PDL is a vectorized array programming language: the expression syntax is a variation on standard mathematical vector notation, so that the user can combine and operate on large arrays with simple expressions. In this respect, PDL follows in the footsteps of the APL programming language, and it has been compared to commercial languages such as MATLAB and Interactive Data Language, and to other free languages such as NumPy and Octave. Unlike MATLAB and IDL, PDL allows great flexibility in indexing and vectorization: for example, if a subroutine normally operates on a 2-D matrix array, passing it a 3-D data cube will generally cause the same operation to happen to each 2-D layer of the cube. PDL borrows from Perl at least three basic types of program structure: imperative programming, functional programming, and pipeline programming forms may be combined. Subroutines may be loaded either via a built-in autoload mechanism or via the usual Perl module mechanism. PDL-like functionality is being included in the development of Raku.
Graphics
True to the glue language roots of Perl, PDL borrows from several different modules for graphics and plotting support.
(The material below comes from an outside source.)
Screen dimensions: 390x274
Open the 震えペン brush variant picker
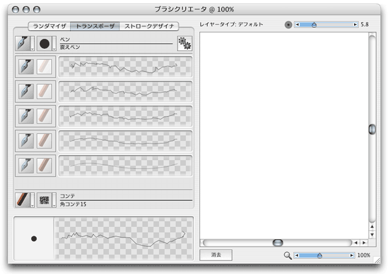46,43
NetPBM provides image file I/O. Gnuplot, PLplot, PGPLOT, and Prima modules are supported for 2-D graphics and plotting applications, and Gnuplot and OpenGL are supported for 3-D plotting and rendering.
I/O
PDL provides facilities to read and write many open data formats, including JPEG, PNG, GIF, PPM, MPEG, FITS, NetCDF, GRIB, raw binary files, and delimited ASCII tables. PDL programmers can use the CPAN Perl I/O libraries to read and write data in hundreds of standard and niche file formats.
Machine learning
PDL can be used for machine learning. It includes modules that are used to perform classic k-means clustering or general and generalized linear modeling methods such as ANOVA, linear regression, PCA, and logistic regression. Examples of PDL usage for regression modelling tasks include evaluating association between education attainment and ancestry differences of parents, comparison of RNA-protein interaction profiles that needs regression-based normalization and analysis of spectra of galaxies.
perldl
An installation of PDL usually comes with an interactive shell known as perldl, which can be used to perform simple calculations without requiring the user to create a Perl program file. A typical session of perldl would look something like the following: perldl> $x = pdl 1, 2], ,
The commands used in the shell are Perl statements that can be used in a program with PDL module included. x is an overloaded operator for matrix multiplication, and p in the last command is a shortcut for print.
Implementation
The core of PDL is written in C. Most of the functionality is written in PP, a PDL-specific metalanguage that handles the vectorization of simple C snippets and interfaces them with the Perl host language via Perl's XS compiler. Some modules are written in Fortran, with a C/PP interface layer. Many of the supplied functions are written in PDL itself. PP is available to the user to write C-language extensions to PDL. There is also an Inline module that allows PP function definitions to be inserted directly into a Perl script; the relevant code is low-level compiled and made available as a Perl subroutine. The PDL API uses the basic Perl 5 object-oriented functionality: PDL defines a new type of Perl scalar object that acts as a Perl scalar, but that contains a conventional typed array of numeric or character values. All of the standard Perl operators are overloaded so that they can be used on PDL objects transparently, and PDLs can be mixed-and-matched with normal Perl scalars. Several hundred object methods for operating on PDLs are supplied by the core modules.
Raku version
In Raku, PDL is specified as a trait in Synopsis 9. As of January 2013, this feature is not yet implemented in Rakudo.